Tag: sense this doesn’t any make

Pretty Little Liars S04 E13 – Halloween(ish)

It's kind of weird because episode 13 is generally the Halloween episode but no one has mentioned Halloween. Instead, the Liars are crashing the Ravenswood-party-that-requires-a-costume-and-is-also-in-a-graveyard. The girls are all, "WTF. Who throws a party in a graveyard?" and the answer is apparently, "Ravenswood" and not, "well, who goes to an Adam Lambert murder Halloween train party, GIRLS?" or "who actually attends a party in a graveyard."
BUT ANY EXCUSE FOR GORGEOUS GIRLS IN COSTUME!
Sweeney: Gorgeous girls in gorgeous, elaborate period costumes. TV teenagers have the best closets.

Pretty Little Liars S04 E12 – Je ne comprends pas.

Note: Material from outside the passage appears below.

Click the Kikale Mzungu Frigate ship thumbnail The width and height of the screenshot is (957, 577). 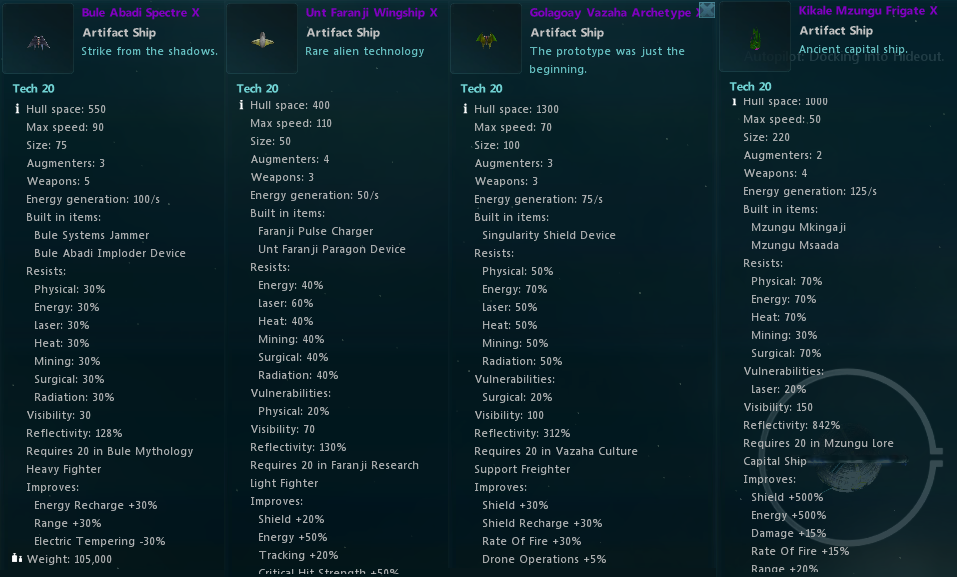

The Liars are gathered in the Hastings House watching the news coverage on the eye witness that has come forward in Wilden's case. The doorbell rings and Spencer goes to answer it while the remaining girls exposit that Travis is the cute eye witness. Hanna is legit worried that he might withdraw his testimony and Aria offers, "he's quite the dancer."
Sweeney: Aria, that is relevant to nothing at all. Your inability to differentiate the pertinence of information is part of why you never definitively solve anything ever.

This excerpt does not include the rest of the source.